A new study reveals that eating just one cup of beans each day could offer real benefits for your heart and overall metabolic health. This simple habit might be an easy and affordable way to help lower the risk of chronic conditions like heart disease and diabetes.
In the 12-week study, researchers followed 72 people with prediabetes. They found that those who ate chickpeas had lower cholesterol levels, while those who ate black beans showed signs of reduced inflammation.
“Individuals with prediabetes often exhibit impaired lipid metabolism and chronic low-grade inflammation, both of which can contribute to the development of conditions like heart disease and type 2 diabetes,” said Morganne Smith, a doctoral candidate at Illinois Institute of Technology. “Our study found that bean consumption helped significantly lower cholesterol and reduce inflammation in people with prediabetes, although glucose levels were not changed.”
Smith presented the findings at NUTRITION 2025, the flagship annual meeting of the American Society for Nutrition held May 31–June 3 in Orlando. Indika Edirisinghe, PhD, and Britt Burton-Freeman, PhD, from Illinois Institute of Technology, are the principal investigators for the study.
Focus on Underrated Foods
Black beans and chickpeas are commonly consumed but often overlooked in detailed studies regarding their impact on cholesterol and inflammation among those at risk for heart disease or diabetes. The new study is part of a larger project exploring how eating black beans and chickpeas affects inflammation and insulin response through gut microbiome activity.
“Our study showed the benefits of consuming beans in adults with pre-diabetes, but they are a great option for everyone,” said Smith. “These findings could be used to inform dietary guidelines, clinicians, or public health programs focused on preventing heart disease and diabetes.”
To increase the study’s relevance to everyday life, the researchers conducted the study with participants in free-living conditions. Participants were randomly assigned to eat either 1 cup of black beans, chickpeas, or rice (control) for 12 weeks. Blood samples were taken at baseline, 6 weeks and 12 weeks to track cholesterol, inflammation, and blood sugar, and glucose tolerance tests were conducted at the beginning and end of the study.
Clear Benefits for Cholesterol and Inflammation
For the group consuming chickpeas, total cholesterol significantly decreased from an average of 200.4 milligrams per deciliter at the beginning of the study to 185.8 milligrams per deciliter after 12 weeks. For those eating black beans, the average level of pro-inflammatory cytokine interleukin-6 — a marker of inflammation — was 2.57 picograms per milliliter at baseline and significantly decreased to 1.88 picograms per milliliter after 12 weeks. No significant changes were observed in markers of glucose metabolism.
The researchers say that swapping beans — whether canned, dried, or frozen — in place of less healthy options is a great place to start when trying to eat more beans. However, be aware of any additional ingredients like salt or sugar, depending on what you buy.

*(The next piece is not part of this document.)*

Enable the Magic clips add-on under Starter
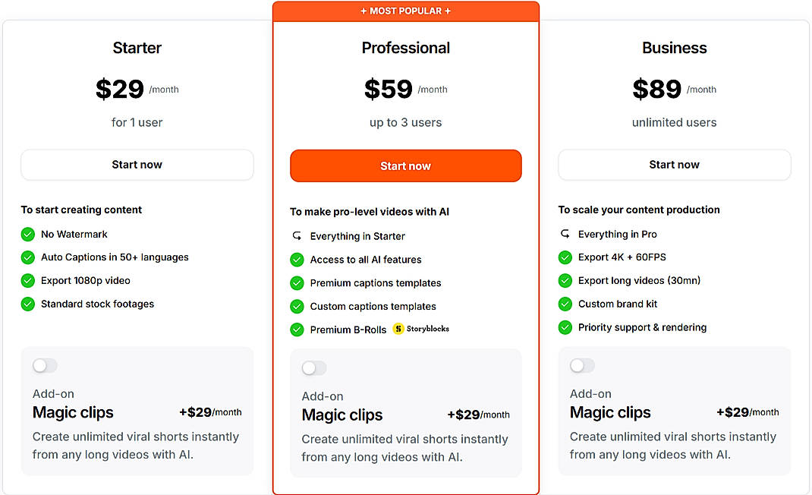 tap(45, 365)
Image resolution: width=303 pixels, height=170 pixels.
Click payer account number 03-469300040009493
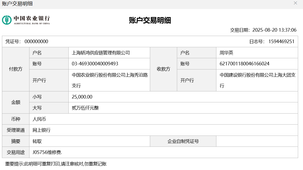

“There are a lot of ways to incorporate beans into your regular diet as a cost-effective way to support overall health and reduce the risk of chronic diseases,” said Smith. “You can blend them to add some thickness to a soup base, add them as a salad topping, or pair them with other grains like rice or quinoa.”
For the next phase of this project, the researchers plan to examine how consuming black beans and chickpeas influences gut health to better understand the connection between the gut microbiome and metabolic health.